-- Dataset records follows --
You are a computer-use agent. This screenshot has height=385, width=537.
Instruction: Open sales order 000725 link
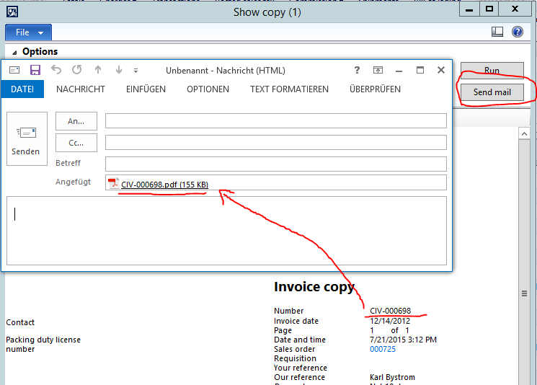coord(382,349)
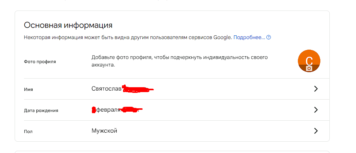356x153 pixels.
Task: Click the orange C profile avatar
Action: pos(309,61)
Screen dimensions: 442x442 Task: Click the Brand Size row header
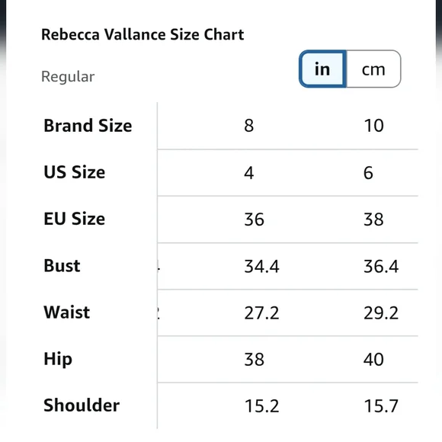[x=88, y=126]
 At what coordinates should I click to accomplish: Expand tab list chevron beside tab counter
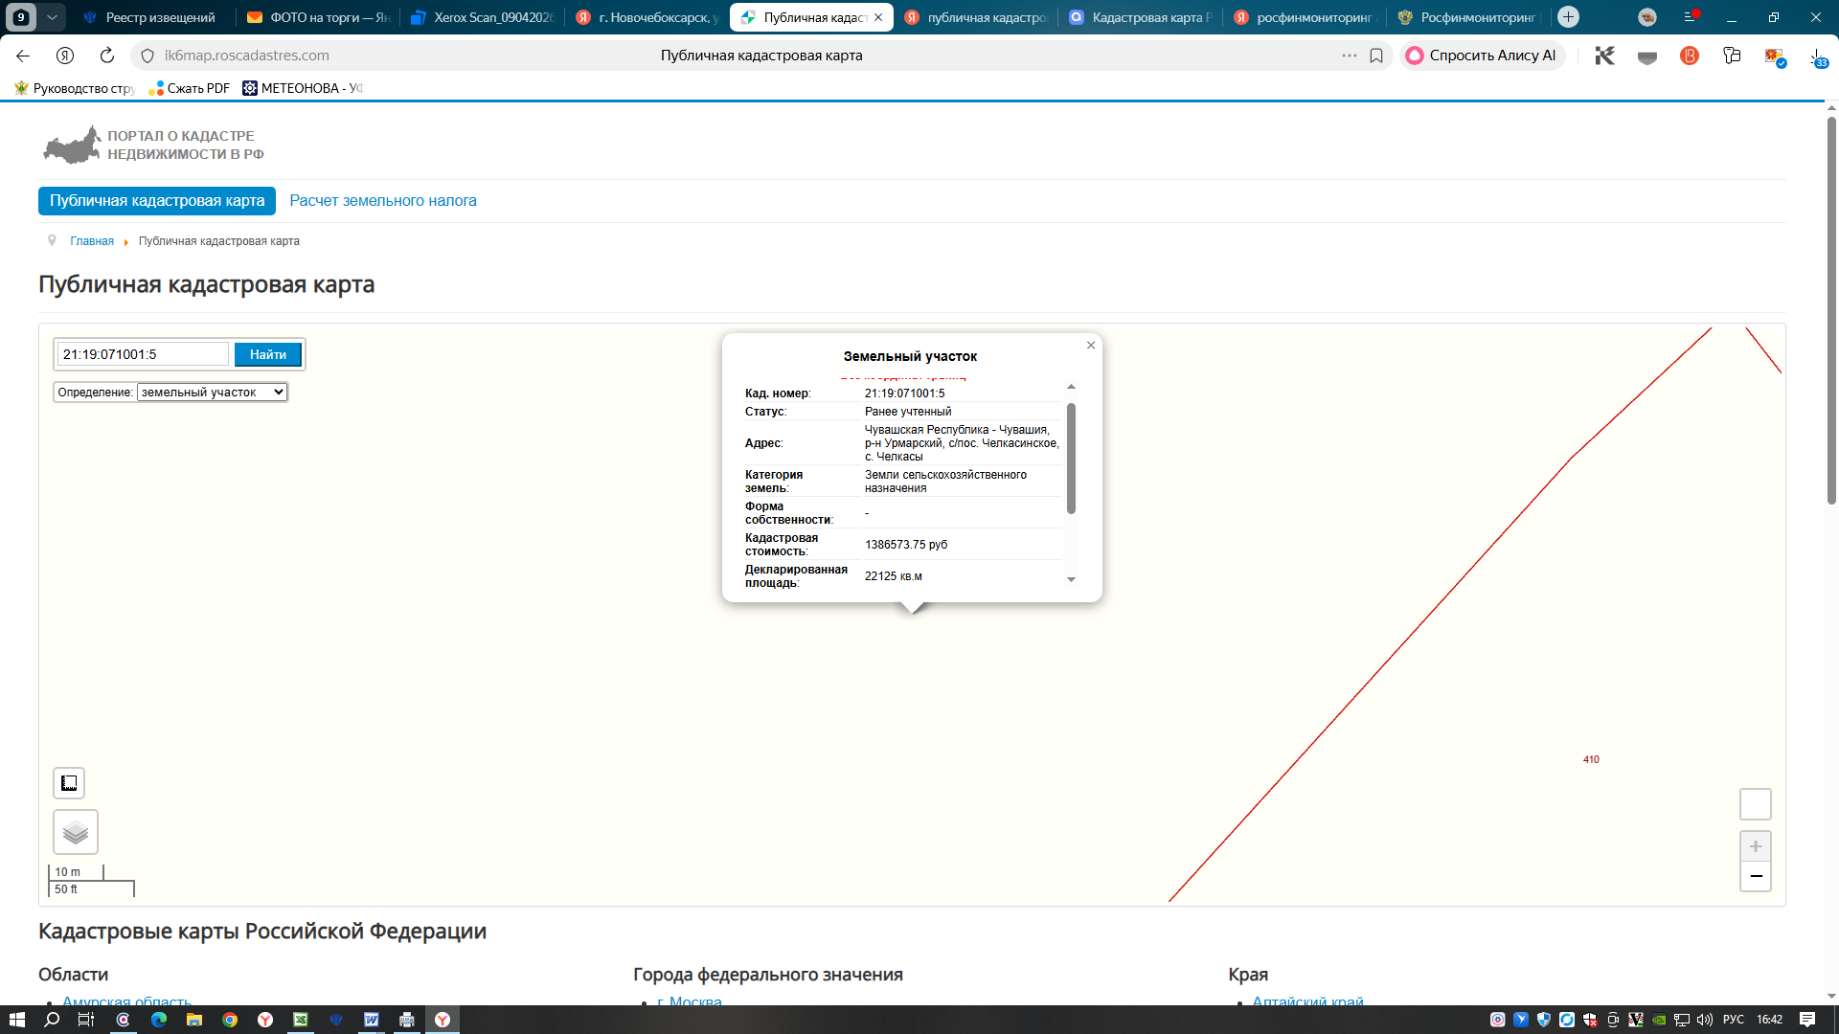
-- Dataset records concluded --
About this task:
Copy the data in full. No pictures belong in the copy.

Reply to the exercise:
You are a computer-use agent. This screenshot has height=385, width=537.
Instruction: Open sales order 000725 link
coord(382,349)
356x153 pixels.
Task: Click the orange C profile avatar
Action: pos(309,61)
Screen dimensions: 442x442 Task: Click the Brand Size row header
[x=88, y=126]
 At what coordinates should I click to accomplish: Expand tab list chevron beside tab counter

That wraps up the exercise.